30 minute back workout

Build a Thick Pair of Lats With This Advanced Workout

Training the lats is a pretty much unique experience for every bodybuilder. The back is one of the largest and most complex muscle groups and training it demands a high level of patience and determination. Luckily, there is a wide range of exercises that will help you build a killer back, including a variety of high pulling exercises, pullovers and pull-ups.

 

Many bodybuilders begin training their back by first focusing on the upper portion of the back, then moving on to the lower part. However, many bodybuilders also have wide upper lats but narrow and weak lower lats. The reasons for this are countless, but the solution is pretty simple – all you have to do is involve the lower lats by turning your grip upside down!

 

For a complete back development, it’s advisable to use all types of hand positions – overhand, underhand, neutral and even mixed. But changing your grip from overhand to underhand during lat pulldowns and barbell rows is the most efficient way to engage the lower portion of your back and allow a greater range of motion. Furthermore, if you use narrower grip, you’ll be able to stretch the lower lats more during the extension and pull the elbows farther back for the contraction.

 

So if your back muscles are lagging, trying different grip styles can help you significantly speed up your progress by increasing the challenge and targeting different muscles.
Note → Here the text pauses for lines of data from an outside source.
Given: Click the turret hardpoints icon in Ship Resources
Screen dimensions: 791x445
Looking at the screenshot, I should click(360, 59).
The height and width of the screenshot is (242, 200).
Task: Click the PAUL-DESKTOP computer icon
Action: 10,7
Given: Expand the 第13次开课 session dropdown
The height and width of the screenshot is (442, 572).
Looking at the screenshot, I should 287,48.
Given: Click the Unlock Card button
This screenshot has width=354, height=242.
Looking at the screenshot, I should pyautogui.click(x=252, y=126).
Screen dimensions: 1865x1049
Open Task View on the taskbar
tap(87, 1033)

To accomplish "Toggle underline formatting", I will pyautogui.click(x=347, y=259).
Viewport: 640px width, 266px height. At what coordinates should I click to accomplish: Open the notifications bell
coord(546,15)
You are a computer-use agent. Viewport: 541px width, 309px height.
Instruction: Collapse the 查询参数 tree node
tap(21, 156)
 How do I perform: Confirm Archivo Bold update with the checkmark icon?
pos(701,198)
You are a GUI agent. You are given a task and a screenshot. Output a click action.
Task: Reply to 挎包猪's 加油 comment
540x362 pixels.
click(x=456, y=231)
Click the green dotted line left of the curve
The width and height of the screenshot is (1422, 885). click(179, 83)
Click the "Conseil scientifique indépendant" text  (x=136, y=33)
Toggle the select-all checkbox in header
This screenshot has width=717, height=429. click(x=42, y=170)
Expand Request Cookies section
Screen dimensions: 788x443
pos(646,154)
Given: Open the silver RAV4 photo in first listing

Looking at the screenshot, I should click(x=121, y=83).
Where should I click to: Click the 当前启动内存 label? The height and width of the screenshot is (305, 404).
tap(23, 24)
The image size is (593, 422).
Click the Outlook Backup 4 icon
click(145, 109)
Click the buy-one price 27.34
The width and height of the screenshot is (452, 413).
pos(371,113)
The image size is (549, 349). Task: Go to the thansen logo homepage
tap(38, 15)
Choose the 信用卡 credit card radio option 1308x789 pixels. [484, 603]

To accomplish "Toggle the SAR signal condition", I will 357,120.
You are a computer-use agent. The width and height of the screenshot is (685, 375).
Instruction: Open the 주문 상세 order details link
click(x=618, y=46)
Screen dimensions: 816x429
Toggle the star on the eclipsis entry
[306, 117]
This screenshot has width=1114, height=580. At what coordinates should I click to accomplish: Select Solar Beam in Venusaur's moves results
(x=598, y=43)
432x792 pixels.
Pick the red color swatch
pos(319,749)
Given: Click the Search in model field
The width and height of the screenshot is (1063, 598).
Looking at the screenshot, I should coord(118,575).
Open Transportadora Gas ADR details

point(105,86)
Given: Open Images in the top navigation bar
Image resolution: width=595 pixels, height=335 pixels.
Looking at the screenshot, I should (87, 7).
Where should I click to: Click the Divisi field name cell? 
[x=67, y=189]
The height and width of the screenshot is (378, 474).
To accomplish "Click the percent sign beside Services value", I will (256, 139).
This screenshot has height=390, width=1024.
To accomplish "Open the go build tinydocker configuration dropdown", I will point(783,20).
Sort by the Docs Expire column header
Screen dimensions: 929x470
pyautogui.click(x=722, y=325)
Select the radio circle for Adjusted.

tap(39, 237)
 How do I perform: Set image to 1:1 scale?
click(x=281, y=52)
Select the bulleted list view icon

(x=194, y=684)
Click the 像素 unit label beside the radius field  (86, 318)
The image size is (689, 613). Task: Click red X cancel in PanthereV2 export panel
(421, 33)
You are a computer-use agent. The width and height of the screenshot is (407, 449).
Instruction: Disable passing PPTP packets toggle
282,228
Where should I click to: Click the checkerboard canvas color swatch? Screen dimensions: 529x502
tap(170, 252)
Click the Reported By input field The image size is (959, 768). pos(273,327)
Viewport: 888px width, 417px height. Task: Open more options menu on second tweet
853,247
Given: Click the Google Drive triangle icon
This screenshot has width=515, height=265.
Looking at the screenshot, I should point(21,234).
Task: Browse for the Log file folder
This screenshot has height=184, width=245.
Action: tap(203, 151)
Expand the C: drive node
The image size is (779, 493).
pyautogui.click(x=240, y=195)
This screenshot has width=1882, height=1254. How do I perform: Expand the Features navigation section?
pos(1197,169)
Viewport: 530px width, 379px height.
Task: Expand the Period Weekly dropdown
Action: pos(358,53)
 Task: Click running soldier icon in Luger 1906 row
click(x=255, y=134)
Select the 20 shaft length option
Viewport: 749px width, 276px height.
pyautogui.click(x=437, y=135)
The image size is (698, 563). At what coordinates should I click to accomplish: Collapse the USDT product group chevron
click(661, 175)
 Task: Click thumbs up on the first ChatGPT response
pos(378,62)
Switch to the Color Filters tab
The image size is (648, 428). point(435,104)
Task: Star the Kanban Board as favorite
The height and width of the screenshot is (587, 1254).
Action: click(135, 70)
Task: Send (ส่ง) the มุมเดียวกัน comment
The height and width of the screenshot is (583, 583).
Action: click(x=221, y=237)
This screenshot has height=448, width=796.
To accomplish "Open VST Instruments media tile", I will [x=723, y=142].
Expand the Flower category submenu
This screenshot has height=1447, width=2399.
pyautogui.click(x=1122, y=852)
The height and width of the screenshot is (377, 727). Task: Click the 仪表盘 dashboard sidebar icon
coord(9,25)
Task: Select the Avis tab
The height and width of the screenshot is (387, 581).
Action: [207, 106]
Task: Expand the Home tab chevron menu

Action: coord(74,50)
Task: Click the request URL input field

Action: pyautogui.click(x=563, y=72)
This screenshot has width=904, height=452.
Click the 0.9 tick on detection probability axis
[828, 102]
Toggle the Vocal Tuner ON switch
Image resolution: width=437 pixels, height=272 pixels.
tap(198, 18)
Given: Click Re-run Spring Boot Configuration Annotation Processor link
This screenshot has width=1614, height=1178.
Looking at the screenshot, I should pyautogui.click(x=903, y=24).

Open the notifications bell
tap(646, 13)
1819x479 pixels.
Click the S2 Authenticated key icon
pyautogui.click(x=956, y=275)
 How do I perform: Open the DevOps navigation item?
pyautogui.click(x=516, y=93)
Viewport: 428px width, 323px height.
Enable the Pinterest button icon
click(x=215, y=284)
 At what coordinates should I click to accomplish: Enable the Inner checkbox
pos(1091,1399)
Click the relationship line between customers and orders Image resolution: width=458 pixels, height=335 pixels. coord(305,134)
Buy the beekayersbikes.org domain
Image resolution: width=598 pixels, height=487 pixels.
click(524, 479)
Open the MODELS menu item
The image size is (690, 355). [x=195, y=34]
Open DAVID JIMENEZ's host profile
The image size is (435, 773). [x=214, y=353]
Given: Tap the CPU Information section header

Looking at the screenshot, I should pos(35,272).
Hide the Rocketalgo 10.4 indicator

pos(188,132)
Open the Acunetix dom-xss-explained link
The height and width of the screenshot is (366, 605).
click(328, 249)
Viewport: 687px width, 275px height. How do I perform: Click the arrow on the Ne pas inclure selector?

To stimulate some insane growth in the lower lats, blast your back with the following advanced workout:

 

  • Machine pulldowns with an underhand grip: 3 pyramided 10-rep sets, followed by 1 main set of 8 reps
  • Chinups : 1 set of 8 reps
  • Barbell rows with an underhand grip: 1 warm-up set of 15 reps, followed by 1 work set of 6 reps
  • Hammer Strength machine rows with a neutral grip: 1 set of 8 reps
  • Back extensions: 1 set of 14 reps
  • Deadlifts with a mixed grip: 1 set of 8 reps

Note: All work sets should be brought to absolute muscle failure (even by using forced repetitions at the end of the set) to reach the intensity needed. For those that are not used to such intensity, 2-3 work sets are recommended.